Your task:
Reproduce the records verbatim, beginning at the line containing "Where should I click to: Click" and ending after the line containing "Action: [x=513, y=115]". Output only those lines.

Data provided:
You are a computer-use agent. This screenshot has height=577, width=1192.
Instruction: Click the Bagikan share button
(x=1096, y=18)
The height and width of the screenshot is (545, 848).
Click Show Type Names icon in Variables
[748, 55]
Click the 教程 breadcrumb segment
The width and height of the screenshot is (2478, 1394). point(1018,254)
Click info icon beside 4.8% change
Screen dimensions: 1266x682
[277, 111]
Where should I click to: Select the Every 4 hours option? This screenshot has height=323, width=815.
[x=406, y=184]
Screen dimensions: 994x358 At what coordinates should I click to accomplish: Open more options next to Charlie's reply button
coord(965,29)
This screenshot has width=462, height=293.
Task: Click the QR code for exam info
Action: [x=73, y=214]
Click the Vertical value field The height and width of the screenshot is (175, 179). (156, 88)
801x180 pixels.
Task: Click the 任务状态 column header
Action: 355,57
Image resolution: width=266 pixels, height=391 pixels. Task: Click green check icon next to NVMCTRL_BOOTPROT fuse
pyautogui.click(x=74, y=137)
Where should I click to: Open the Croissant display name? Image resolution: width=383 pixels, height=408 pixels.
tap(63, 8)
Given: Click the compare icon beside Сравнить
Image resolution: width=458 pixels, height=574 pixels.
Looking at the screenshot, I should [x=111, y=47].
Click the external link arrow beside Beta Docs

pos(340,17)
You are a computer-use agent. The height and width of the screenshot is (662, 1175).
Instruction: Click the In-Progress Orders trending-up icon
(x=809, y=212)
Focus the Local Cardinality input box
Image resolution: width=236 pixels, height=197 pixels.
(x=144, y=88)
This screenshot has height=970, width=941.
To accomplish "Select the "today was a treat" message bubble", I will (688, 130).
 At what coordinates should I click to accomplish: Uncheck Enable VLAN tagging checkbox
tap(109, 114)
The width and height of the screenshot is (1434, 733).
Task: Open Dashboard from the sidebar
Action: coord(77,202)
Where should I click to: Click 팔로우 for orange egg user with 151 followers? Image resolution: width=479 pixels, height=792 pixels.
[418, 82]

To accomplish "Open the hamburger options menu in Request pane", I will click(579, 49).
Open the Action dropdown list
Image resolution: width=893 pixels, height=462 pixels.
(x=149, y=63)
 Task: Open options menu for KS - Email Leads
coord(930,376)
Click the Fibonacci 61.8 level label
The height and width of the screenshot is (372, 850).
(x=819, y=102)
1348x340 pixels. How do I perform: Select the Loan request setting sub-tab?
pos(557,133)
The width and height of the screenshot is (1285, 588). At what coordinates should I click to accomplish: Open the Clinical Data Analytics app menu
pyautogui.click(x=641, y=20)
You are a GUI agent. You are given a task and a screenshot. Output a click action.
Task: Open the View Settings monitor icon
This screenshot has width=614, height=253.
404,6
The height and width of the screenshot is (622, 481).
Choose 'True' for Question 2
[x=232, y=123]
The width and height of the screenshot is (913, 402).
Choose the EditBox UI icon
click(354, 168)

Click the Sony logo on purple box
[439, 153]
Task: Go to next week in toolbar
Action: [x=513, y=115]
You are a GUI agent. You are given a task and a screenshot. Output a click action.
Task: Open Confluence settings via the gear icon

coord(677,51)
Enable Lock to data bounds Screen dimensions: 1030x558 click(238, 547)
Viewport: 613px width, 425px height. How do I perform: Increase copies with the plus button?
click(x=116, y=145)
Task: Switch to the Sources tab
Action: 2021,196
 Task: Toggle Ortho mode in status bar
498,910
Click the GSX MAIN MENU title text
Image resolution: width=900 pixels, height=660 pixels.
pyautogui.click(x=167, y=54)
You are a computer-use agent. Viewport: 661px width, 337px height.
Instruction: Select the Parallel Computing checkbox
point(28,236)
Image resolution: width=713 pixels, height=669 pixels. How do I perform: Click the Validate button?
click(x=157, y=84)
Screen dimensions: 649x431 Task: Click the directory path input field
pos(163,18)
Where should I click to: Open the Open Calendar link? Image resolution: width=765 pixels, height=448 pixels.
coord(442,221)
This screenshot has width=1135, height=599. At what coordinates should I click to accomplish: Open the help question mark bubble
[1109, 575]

Result of the exercise:
Where should I click to: Click 팔로우 for orange egg user with 151 followers? Image resolution: width=479 pixels, height=792 pixels.
[418, 82]

To accomplish "Open the hamburger options menu in Request pane", I will click(579, 49).
Open the Action dropdown list
Image resolution: width=893 pixels, height=462 pixels.
(x=149, y=63)
 Task: Open options menu for KS - Email Leads
coord(930,376)
Click the Fibonacci 61.8 level label
The height and width of the screenshot is (372, 850).
(x=819, y=102)
1348x340 pixels. How do I perform: Select the Loan request setting sub-tab?
pos(557,133)
The width and height of the screenshot is (1285, 588). At what coordinates should I click to accomplish: Open the Clinical Data Analytics app menu
pyautogui.click(x=641, y=20)
You are a GUI agent. You are given a task and a screenshot. Output a click action.
Task: Open the View Settings monitor icon
This screenshot has width=614, height=253.
404,6
The height and width of the screenshot is (622, 481).
Choose 'True' for Question 2
[x=232, y=123]
The width and height of the screenshot is (913, 402).
Choose the EditBox UI icon
click(354, 168)

Click the Sony logo on purple box
[439, 153]
Task: Go to next week in toolbar
Action: [x=513, y=115]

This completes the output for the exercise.